▸ Jobs:
• A. In the story about the Simpson home, duplicate everything from "The relief –" down to "in late summer.".
• B. According to the Simpson home story, why couldn't Kristen Simpson feel relief until she signed the deed documents? Answer in one to three sentences.
• C. Write the next part of the story about the Simpson home, picking up after its final sentence.

— start Text provided —

STORY BY MEG LAUGHLIN (Week of January 2, 2014)
Photo: Kristen Simpson during the much-anticipated signing.

In the golden glow of candlelight on the night of Dec. 23, a beaming Kristen Simpson explained what it felt like to be handed the deed to the home she had been so close to losing – the home on Fiddlewood she shared with her late husband, Brian, and their two children for almost two decades. “When you go through the most horrible unexpected thing like Brian’s being killed here, it creates the fear that, no matter what you expect, everything can go wrong. So, even though I was told the kids and I wouldn’t have to leave our home after the money was raised, I couldn’t be sure – I couldn’t really feel relief – until now,” she explained.

The relief – in the form of actually signing the documents transferring the deed to her home – finally came last week thanks to a heart-warming chain of events that began in late summer.

At the end of August, readers of Vero Beach 32963 learned that Kristen and the children would lose the home because she was unable to continue paying the monthly mortgage with her teacher’s salary, after husband Brian was shot to death there by a home invader in November 2011.

Concerned readers called and asked what they could do to help, which resulted in the formation of  the 32963 Simpson Home Fund at Marine Bank. It began with a $5,000 contribution from Vero Beach 32963 in September and was overseen by CPA Clay Price at Rehmann.

Contributions poured in, from $5 to $100,000.  A woman walked into the bank with a $5 bill. People dropped checks and cash off at 32963’s offices. Kristen’s mailman sold honey from his hives. A local musician sold CDs. A restaurant owner contributed a nightly percentage of the gross. John’s Island residents joined together to contribute tens of thousands of dollars. Other communities added thousands.

A retired teacher from Wisconsin, who gave $100, spoke for all of the contributors when she said,” We want to turn a house that became a monument to tragedy into a symbol of the love that so many of us feel for the Simpson family. We want to drive by that house and feel proud and warmed by it, not chilled.”

— end Text provided —
— start Source material —

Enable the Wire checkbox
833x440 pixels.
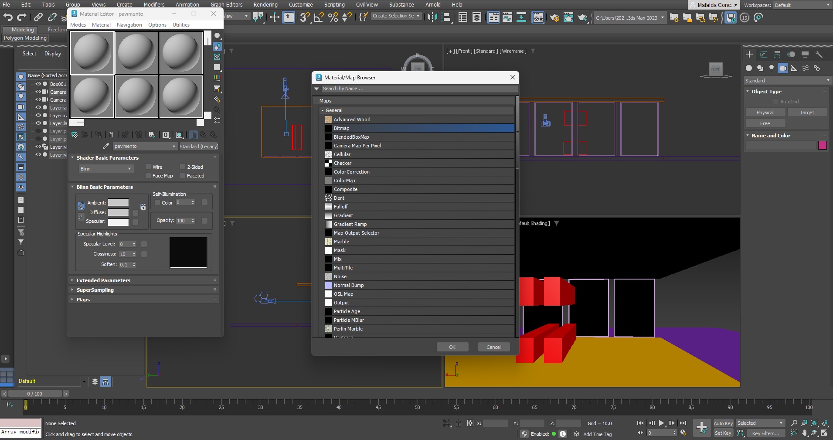(148, 167)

— end Source material —

▸ Responses for each task:
• A.
The relief – in the form of actually signing the documents transferring the deed to her home – finally came last week thanks to a heart-warming chain of events that began in late summer.

• B. Brian's unexpected killing in their home left her afraid that everything could go wrong no matter what she expected. So even after being told she and the children could stay once the money was raised, she couldn't be sure until the deed was actually transferred.

• C.
Saving the Simpson home became a huge community effort, and Kristen Simpson and her kids saw it for exactly what it was: A movement of love and goodwill aimed at  turning pain into healing.

The 32963 Simpson Home Fund reached more than $220,000 in only three weeks – the amount required by Chase Bank to deed the home to Kristen. Family attorney Brian Connelly worked with a Chase attorney in Atlanta to complete the paperwork.

But, when October became November and November became December and the deal was yet to be done because of dozens of niggling details, a generous barrier island contributor quietly intervened with calls to friends who are top executives at Chase in New York.

“You have to get this done by Christmas for Kristen and the kids,” said the local guardian angel, who asked not to be named.

And, on Dec. 23, they granted her request.

Kristen interrupted her errands and rushed home in the early evening. She put on a festive red satin blouse, which she hadn’t had the heart to wear since Brian’s death.  She got out his favorite glasses, monogrammed with his initials, and a bottle of wine.

Daughter Samantha, 17, and son Scott, 16, hurried home from meetings. Price, the accountant from Rehmann, arrived with his wife. Connelly showed up with the papers. Vero Beach 32963 publisher Milton R. Benjamin arrived to witness the much-anticipated signing. And, neighbor Mike Brownstein burst in with a bottle of chilled champagne.

In a house that has known such deep sadness over the past two years, there was nothing but joy the night before Christmas Eve.

“Brian was such a happy person and so full of life, he would love this night in our home,” said Kristen pouring champagne into his favorite glasses.

Then, with everyone watching, she sat at the dining room table, covered with lit candles, and, with a glorious shining smile, picked up a pen and signed the papers that deeded the house to her.

“It feels like Christmas,” she said, wiping away tears, along with everyone else in the room.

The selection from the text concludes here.